*About this exercise:*
All lines of the entries with "mode" in them must be listed.

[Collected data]

▬▬▬▬▬▬

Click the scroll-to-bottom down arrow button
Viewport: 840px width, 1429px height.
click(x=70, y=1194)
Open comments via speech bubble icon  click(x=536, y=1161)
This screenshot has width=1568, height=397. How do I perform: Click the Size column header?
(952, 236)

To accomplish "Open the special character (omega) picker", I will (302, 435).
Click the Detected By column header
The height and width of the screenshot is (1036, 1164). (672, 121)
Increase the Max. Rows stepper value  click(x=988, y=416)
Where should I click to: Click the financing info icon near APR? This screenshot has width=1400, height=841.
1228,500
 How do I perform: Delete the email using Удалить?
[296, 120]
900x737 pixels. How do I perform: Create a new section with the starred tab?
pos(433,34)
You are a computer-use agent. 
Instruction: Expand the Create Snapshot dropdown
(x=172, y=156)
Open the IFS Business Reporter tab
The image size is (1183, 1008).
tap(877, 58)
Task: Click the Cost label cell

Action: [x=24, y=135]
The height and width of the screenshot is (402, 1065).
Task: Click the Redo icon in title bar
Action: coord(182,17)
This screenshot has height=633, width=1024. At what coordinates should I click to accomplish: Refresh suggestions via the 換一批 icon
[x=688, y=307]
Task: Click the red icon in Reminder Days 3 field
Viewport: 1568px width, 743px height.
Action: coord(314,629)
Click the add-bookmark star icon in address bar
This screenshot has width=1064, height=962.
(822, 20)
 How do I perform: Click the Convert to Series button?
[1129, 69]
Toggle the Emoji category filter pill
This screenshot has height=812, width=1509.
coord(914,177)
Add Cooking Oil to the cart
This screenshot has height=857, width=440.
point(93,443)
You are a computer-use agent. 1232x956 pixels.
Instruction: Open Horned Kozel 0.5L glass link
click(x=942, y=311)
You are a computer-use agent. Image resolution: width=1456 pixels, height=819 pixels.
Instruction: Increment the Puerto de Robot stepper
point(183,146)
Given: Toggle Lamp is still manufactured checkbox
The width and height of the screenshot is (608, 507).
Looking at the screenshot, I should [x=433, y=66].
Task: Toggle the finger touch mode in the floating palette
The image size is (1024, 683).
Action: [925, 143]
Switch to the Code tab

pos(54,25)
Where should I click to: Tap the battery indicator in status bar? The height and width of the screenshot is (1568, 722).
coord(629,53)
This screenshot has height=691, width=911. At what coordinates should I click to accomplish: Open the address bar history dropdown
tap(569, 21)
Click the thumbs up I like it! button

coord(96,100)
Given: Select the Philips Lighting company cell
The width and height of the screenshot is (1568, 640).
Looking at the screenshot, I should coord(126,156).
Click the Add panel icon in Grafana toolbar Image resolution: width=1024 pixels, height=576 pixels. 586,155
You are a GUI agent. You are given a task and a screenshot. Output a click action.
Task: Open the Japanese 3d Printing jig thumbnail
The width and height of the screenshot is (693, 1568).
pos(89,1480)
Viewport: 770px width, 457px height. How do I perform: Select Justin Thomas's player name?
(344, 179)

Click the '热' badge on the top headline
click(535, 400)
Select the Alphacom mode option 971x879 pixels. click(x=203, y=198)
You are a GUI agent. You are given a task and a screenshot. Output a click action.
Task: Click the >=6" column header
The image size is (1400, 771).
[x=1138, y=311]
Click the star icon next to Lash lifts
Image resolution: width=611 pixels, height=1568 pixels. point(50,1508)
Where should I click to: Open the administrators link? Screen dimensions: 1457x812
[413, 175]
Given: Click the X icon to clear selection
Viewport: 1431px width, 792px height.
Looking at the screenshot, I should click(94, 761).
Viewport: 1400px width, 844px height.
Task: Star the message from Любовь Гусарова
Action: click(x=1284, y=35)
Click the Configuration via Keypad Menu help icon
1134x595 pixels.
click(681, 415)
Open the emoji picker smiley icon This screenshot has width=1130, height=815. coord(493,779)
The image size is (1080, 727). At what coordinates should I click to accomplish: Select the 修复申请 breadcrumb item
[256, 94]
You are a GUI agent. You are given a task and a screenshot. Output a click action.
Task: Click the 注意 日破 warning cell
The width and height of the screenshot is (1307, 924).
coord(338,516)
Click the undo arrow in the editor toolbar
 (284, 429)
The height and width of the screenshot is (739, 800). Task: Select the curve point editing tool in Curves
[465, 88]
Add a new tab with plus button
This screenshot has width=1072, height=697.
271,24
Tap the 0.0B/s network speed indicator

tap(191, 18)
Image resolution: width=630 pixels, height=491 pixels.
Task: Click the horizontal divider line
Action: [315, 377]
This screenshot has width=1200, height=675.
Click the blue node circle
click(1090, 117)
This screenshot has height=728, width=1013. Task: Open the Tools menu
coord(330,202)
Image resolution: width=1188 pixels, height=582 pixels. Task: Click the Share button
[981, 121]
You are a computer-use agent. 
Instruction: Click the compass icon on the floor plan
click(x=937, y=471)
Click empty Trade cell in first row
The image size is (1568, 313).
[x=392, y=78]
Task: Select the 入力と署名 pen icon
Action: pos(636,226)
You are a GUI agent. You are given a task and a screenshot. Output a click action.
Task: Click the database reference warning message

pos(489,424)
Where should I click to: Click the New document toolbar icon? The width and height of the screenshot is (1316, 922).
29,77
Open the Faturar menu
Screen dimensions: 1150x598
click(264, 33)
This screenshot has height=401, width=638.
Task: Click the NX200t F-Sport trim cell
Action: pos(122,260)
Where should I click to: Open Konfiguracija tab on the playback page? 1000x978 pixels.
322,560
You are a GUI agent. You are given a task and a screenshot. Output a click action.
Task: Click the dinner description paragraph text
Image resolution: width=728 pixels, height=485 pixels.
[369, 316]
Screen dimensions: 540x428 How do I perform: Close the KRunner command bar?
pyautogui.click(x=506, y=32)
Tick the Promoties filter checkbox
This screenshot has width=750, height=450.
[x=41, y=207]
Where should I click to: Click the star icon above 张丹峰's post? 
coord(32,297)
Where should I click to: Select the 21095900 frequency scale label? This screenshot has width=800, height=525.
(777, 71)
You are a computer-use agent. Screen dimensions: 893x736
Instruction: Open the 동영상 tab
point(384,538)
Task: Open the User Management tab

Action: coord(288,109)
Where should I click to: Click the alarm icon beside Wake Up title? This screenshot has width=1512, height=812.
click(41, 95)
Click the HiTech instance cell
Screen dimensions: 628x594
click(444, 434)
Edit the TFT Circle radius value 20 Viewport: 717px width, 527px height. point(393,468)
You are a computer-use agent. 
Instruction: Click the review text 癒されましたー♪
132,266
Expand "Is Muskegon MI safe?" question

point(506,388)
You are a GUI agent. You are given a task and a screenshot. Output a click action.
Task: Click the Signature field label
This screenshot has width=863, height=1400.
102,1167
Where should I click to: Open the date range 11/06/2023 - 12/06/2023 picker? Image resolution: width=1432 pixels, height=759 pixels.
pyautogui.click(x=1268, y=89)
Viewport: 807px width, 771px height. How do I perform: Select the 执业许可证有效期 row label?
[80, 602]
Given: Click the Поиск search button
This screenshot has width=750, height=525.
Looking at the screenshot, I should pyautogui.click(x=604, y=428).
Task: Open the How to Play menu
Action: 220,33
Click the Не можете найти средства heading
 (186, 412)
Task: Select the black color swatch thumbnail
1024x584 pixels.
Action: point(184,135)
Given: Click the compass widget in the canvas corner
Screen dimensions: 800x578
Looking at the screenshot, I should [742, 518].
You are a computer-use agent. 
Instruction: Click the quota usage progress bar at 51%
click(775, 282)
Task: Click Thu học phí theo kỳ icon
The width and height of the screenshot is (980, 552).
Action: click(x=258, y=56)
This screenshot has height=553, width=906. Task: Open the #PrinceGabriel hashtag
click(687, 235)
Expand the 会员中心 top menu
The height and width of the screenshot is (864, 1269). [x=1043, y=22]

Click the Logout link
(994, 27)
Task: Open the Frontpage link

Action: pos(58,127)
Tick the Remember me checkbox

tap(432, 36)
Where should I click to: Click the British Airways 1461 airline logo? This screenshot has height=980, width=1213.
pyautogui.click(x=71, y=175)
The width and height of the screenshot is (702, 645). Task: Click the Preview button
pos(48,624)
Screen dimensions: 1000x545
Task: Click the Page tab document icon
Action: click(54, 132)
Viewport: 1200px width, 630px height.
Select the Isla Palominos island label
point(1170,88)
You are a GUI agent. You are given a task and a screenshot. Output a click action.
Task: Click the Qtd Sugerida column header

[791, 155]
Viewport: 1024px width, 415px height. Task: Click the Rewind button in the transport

▬▬▬▬▬▬

*Solution for this problem:*
Task: Toggle the finger touch mode in the floating palette
Select the Alphacom mode option 971x879 pixels. click(x=203, y=198)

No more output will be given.